Film Review: Chained for Life

★★★★☆

Films about filmmaking are nothing new. From Truffaut’s visionary Day for Night to The Disaster Artist, film adores observing the magic of moviemaking. However, a lesser-explored area of filmmaking is the depiction of disability and specifically neurofibromatosis on screen.

Aaron Schimberg’s second feature, Chained for Life, hones in on the representation of facial deformity, going against the grain of indulging the audience in beautiful images of actors. Before any action appears on the screen, the film opens with an iconic quote from Pauline Kael on “one of the greatest pleasures of moviegoing”. Kael outlines that “watching incandescent people up there, more intense and dazzling than people we ordinarily encounter in life, and far more charming than the extraordinary people we encounter, because the ones on the screen are objects of pure contemplation.”

Whether it is watching the gracious Isabelle Huppert or dashing George Clooney, Kael’s statement does ring true to the gratifying experience an audience gains from watching stunning actors. Still, in placing this quote before any images have appeared, Schimberg underlines the need to challenge heteronormative images. This is not to say, however, that the film lacks any beauty. Through Adam J. Minnick’s cinematography and the lush mise-en-scene, Chained for Life possesses a tangible quality in its 16mm film footage.

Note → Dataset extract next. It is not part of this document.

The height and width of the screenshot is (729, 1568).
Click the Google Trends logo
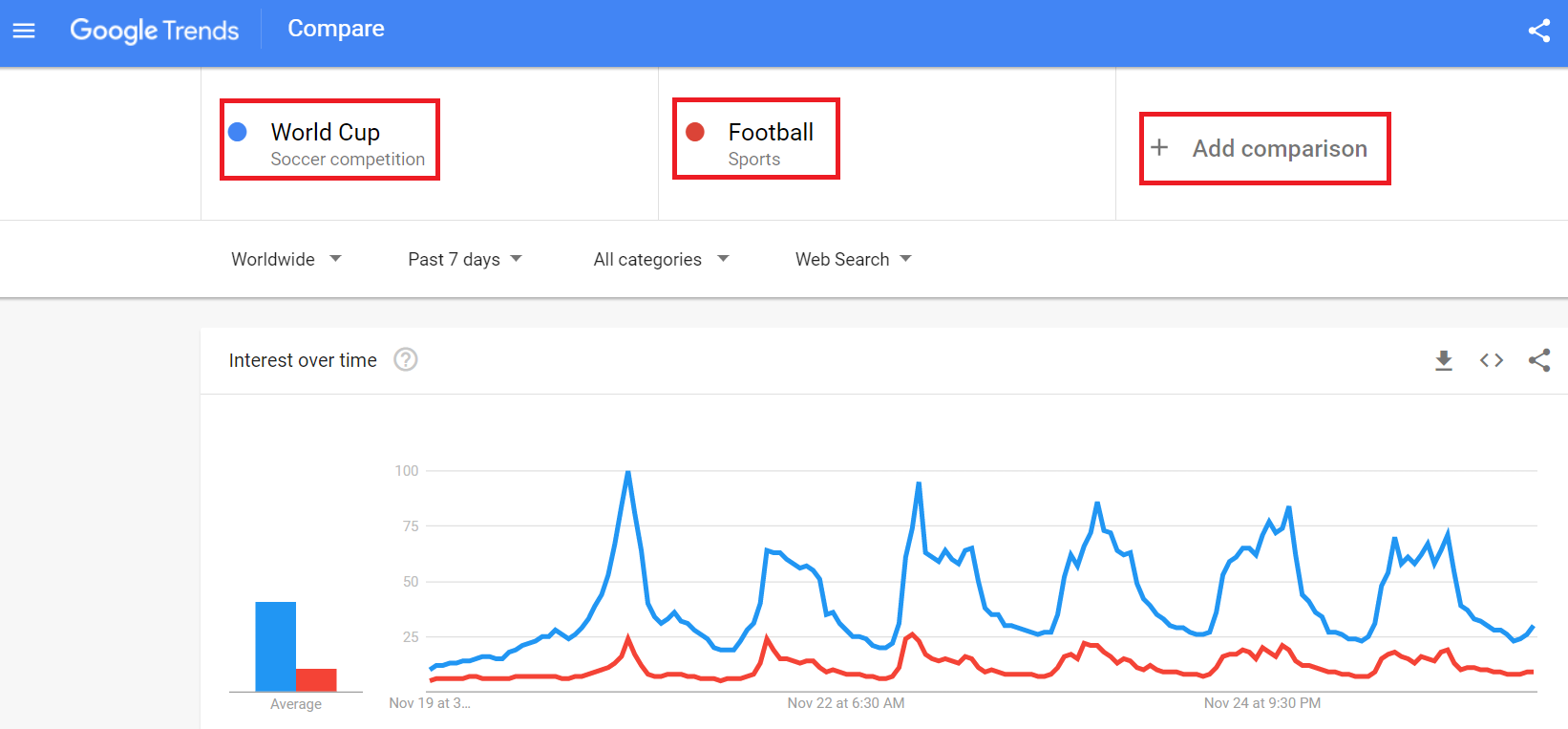tap(155, 30)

Mabel (Jess Weixler) walks through a seemingly abandoned hospital in a vivid red dress. Seemingly a sequence taken from a low budget Dario Argento giallo film, the environment possesses a great gothic veneer. Upon arriving into a surgical room, she is acknowledged by a surgeon (Stephen Plunkett). As the camera pans left and right in an unbroken take, the room feels ghostly in the shadows conjured in the lighting. Quickly, one releases that Mabel is blind as she stumbles into the arms of this man. Seconds later an Anglo-Germanic accent cries out “Cut” and the actors break, with assistants darting to their every need. Out from the background appears Herr Director (Charlie Korsmo). Conducting himself in a rather abrasive fashion, he informs Mabel she needs to inhabit her character in a more convincingly manner.

Acting as a pivotal touchstone, George Franju’s Eyes Without a Face works as the template for Herr Director’s indie film. However, Mabel’s character is written to fall in love with Rosenthal (Adam Pearson) who’s face is deformed due to neurofibromatosis. Forcing the viewer to truly look at all forms of faces, Schimberg’s adopts tight frames and close-up lens when shooting his actors. Absent of any sadism, the images are imbued with tenderness towards their characters, in part thanks to a blossoming relationship between Rosenthal and Mabel.

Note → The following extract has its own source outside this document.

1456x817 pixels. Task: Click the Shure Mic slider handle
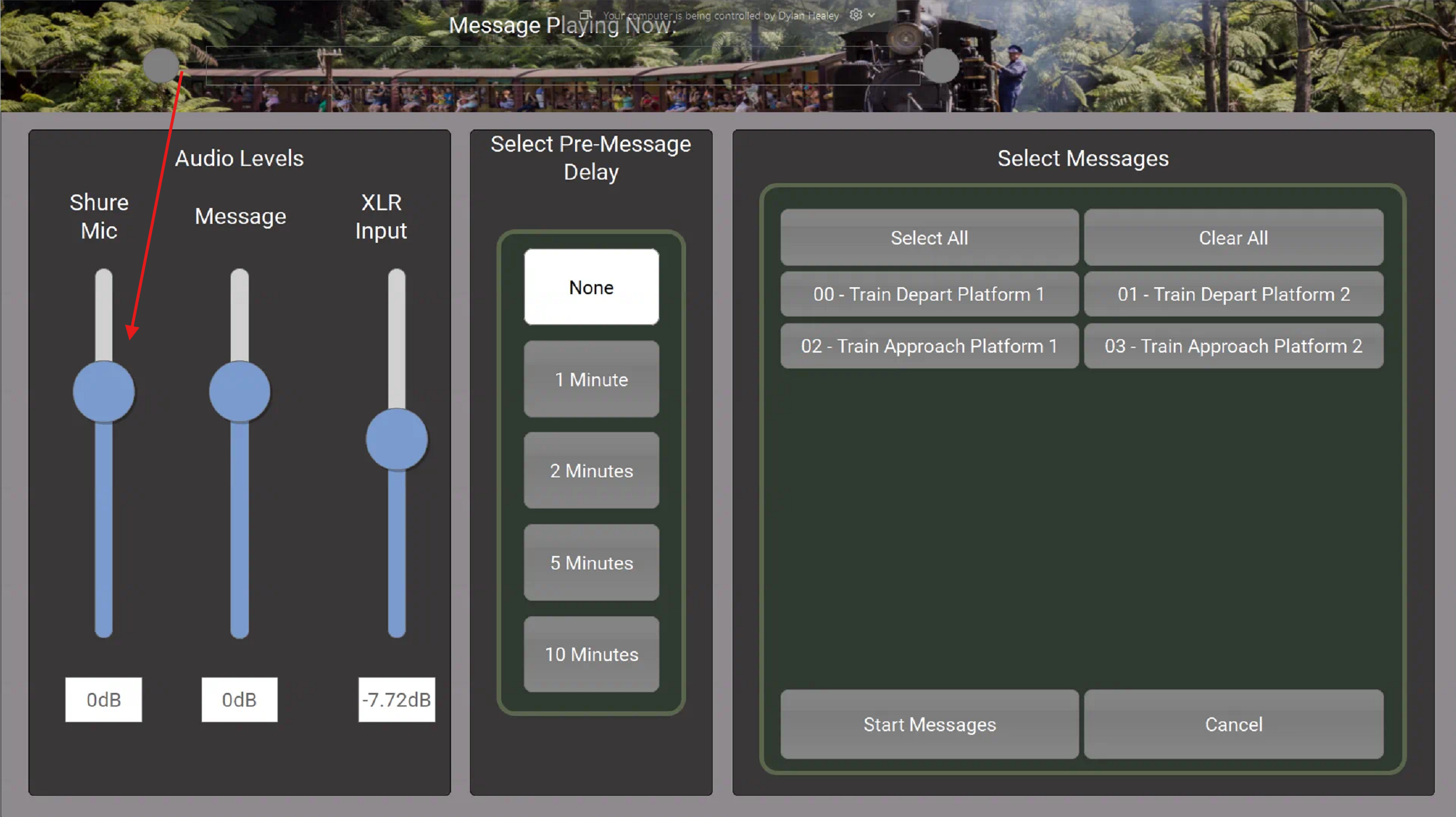pos(104,391)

Cleverly deceiving and toying with the audience with its film-inside-a-film premise, the initial scenes create a constant blurring of reality in the film. Whether it is a scene of Mabel simply walking around the outside grounds, the scenes possess a self-reflective and hyper-awareness to them. Chiefly in this cunningly deceptive technique, Chained for Life leaves you second-guessing whether you are in reality, surrealism or witnessing a dream. Further, the film goes to great lengths to imbue background characters with self-referential moments too. Exemplary in lengthy discussions between crew members on set upon Orson Welles’ blackface in Othello or his appearance in The Muppets Movie, cinephilia is an aspect the film revels in.

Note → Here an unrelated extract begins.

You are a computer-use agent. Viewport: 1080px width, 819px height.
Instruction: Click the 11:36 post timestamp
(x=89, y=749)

Poignantly reflecting the intimate connections humans can create in a short space of time, Chained for Life is a rich and rewarding experience. It is a film that keeps the audience constantly second-guessing everything on the screen. Primarily in the balancing of self-referencing moments, nuanced character interactions and collectively playful tone, Schimberg and his creative team achieve an intricate blend of fine indie filmmaking, one that is proudly humane towards correct representations on screen.